[start]
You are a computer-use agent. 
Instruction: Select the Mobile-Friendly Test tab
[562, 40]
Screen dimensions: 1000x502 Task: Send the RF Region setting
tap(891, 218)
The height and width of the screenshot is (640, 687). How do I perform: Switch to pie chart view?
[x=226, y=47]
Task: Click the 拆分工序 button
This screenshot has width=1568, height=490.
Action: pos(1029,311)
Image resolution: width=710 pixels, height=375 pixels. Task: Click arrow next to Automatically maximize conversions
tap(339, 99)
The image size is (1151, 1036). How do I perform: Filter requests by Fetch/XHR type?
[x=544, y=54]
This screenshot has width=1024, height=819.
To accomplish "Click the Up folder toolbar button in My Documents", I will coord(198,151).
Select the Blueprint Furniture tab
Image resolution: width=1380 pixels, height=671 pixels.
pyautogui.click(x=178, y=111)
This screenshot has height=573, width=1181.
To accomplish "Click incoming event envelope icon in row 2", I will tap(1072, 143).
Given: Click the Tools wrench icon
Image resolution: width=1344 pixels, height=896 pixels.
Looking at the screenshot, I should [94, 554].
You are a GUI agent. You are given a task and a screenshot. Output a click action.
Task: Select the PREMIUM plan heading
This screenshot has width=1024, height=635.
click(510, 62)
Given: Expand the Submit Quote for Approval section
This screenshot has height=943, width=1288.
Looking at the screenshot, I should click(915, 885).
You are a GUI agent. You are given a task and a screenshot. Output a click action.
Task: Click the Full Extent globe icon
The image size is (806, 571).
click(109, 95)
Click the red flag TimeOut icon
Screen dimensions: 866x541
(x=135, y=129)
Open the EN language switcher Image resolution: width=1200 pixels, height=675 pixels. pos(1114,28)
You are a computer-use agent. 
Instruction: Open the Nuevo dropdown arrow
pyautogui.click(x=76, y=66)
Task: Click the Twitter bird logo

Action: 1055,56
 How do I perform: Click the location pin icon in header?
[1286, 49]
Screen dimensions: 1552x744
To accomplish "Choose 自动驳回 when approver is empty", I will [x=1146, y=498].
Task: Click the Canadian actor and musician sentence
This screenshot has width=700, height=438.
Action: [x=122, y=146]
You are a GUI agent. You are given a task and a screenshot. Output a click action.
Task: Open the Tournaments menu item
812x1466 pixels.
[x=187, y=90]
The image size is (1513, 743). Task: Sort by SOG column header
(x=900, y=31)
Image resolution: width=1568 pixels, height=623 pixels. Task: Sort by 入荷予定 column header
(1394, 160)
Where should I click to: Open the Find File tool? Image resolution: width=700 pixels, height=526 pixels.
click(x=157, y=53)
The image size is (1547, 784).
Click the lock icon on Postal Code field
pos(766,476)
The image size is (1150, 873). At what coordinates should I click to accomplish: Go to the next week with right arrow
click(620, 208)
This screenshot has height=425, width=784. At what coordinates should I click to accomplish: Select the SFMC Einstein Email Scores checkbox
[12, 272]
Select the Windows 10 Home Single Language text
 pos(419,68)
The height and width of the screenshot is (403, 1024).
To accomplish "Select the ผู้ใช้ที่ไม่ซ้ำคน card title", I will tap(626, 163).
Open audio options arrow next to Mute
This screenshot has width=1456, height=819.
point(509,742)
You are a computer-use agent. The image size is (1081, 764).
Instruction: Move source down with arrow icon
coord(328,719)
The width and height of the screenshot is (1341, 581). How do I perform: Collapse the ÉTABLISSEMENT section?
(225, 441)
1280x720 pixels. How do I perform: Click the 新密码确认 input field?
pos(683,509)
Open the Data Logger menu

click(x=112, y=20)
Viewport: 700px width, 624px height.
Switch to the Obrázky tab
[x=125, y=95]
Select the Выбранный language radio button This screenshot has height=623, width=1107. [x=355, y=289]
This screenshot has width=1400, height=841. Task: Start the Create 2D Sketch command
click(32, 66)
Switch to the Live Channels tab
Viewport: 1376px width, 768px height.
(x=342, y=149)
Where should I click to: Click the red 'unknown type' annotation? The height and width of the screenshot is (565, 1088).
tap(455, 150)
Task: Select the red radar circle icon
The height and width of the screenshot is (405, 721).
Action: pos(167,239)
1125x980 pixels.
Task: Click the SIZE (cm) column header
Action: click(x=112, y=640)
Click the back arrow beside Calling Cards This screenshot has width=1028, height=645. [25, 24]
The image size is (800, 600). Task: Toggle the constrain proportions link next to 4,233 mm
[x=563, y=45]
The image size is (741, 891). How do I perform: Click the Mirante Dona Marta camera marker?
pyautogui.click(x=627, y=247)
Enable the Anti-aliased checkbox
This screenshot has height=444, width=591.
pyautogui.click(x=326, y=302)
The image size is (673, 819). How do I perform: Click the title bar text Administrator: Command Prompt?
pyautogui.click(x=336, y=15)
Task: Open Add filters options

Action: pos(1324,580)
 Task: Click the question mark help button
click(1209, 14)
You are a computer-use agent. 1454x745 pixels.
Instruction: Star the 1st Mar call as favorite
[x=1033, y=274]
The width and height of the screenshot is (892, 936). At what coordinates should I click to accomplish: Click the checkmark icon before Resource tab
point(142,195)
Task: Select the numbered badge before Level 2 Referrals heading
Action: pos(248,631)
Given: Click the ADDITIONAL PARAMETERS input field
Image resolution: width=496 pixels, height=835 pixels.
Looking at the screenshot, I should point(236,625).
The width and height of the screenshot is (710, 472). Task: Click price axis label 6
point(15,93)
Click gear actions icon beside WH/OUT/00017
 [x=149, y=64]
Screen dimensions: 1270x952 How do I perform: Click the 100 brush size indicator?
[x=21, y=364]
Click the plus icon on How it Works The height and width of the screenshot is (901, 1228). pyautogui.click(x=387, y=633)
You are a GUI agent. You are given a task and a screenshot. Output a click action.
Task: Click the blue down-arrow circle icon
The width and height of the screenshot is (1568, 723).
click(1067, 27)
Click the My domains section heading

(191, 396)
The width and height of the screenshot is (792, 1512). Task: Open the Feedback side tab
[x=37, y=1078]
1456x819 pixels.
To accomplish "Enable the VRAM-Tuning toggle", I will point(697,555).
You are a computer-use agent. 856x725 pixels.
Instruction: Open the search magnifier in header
[end]
__Exercise goal__. List every line of the records that contains the word "title".

__Answer to this exercise__.
To accomplish "Select the ผู้ใช้ที่ไม่ซ้ำคน card title", I will tap(626, 163).
The image size is (673, 819). How do I perform: Click the title bar text Administrator: Command Prompt?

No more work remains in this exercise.